Due to the crack width and other requirements for a potable water retaining structure a full 100% cement mix was not possible. The delivery and design team worked closely with the local concrete batching plant to create a blended hybrid mix which would set as fast as possible but whilst also meeting the stringent standards required for the structure. This concrete mix turned out to be so good that the lost three days were recovered in the curing time for the walls and roof slab.
By far the biggest time saving came from working with South West Water’s scientific department, which saved around three weeks off the initial tender programme. As soon as the soffit was struck, the tank was cleaned with a pressure washer and filled for the initial water test. Samples were taken after the seven day water test was complete and analysed to identify possible areas of compliance failure.
It was identified that alkalinity was an issue, (as would be expected with water contact on a new concrete structure) however there was no issue with bacteria, but a slight oil residue was detected. The oil residue was quickly identified as the shuttering release agent and it was decided to empty the tank and refill again for a further seven-day water contact period with the structure. The scientific results which came back following this test were very promising, and it was decided that no further action was required prior to the normal sterilisation and water sample testing which would be required prior to brining the reservoir into service.
Due to the critical nature of this scheme, official progress meetings were undertaken every other week with communications and site visits from the operational team undertaken several times a week. The local community was informed of the project through letter drops and the resident who lived opposite the site was kept up to date by in-person visits from the site team.
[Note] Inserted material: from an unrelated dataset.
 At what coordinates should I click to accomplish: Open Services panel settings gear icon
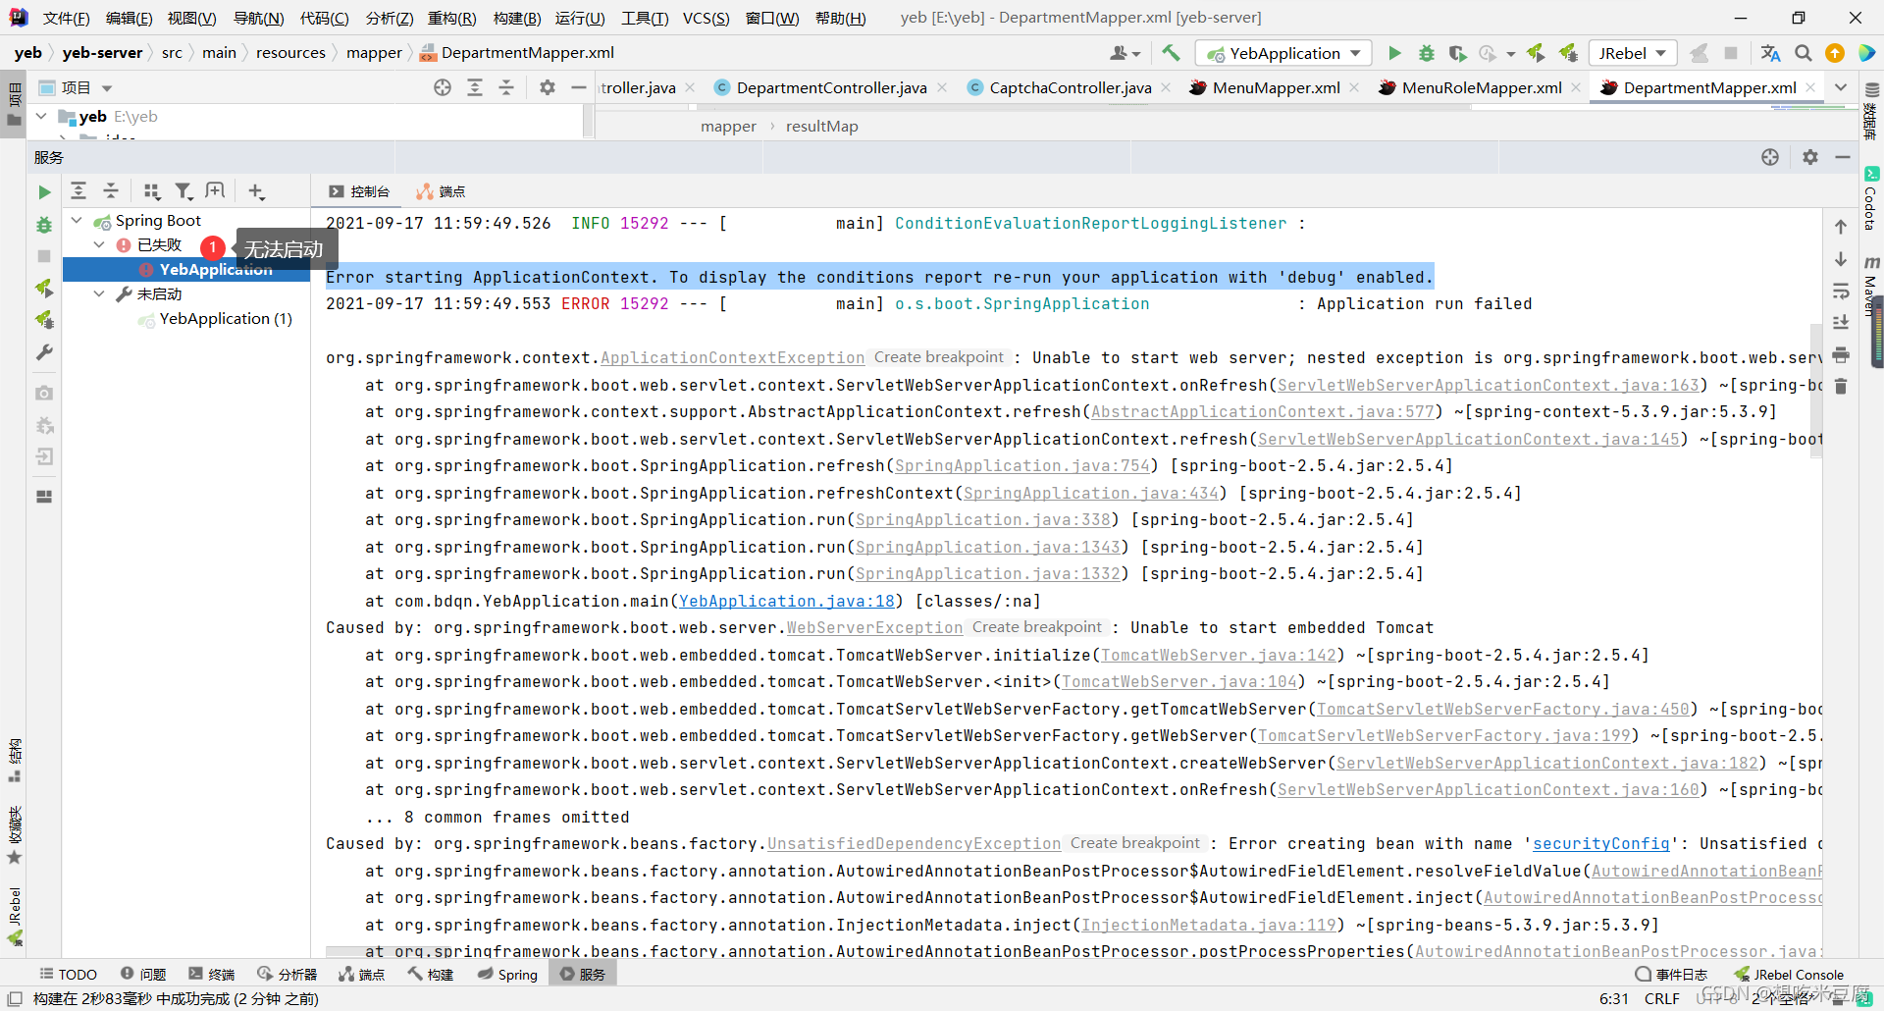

The site is located adjacent to a mining heritage site, which is frequently visited by tourist and locals; especially dog walkers. The site team ensured they were approachable and polite and built up a great rapport with several of the locals. Key interfaces were logged by the site’s client liaison officer with summaries fed back to South West Water.
It is testament to the site team that not a single complaint was received regarding the construction activities being undertaken on the site and gifts and praise for the works undertaken were regularly received.
Water testing was undertaken during a 28-day period of concrete curing which was required before the application of a polyurethane waterproofing system - a South West Water requirement - before the reservoir could be brought into service.
The waterproofing system was the last critical path item and was initially booked in with Technique (system applicators) in January of 2022. The application slot was hit by the delivery team and the reservoir handed over to South West Water on the agreed date so that the system could be brought online just at the start of the Easter holidays.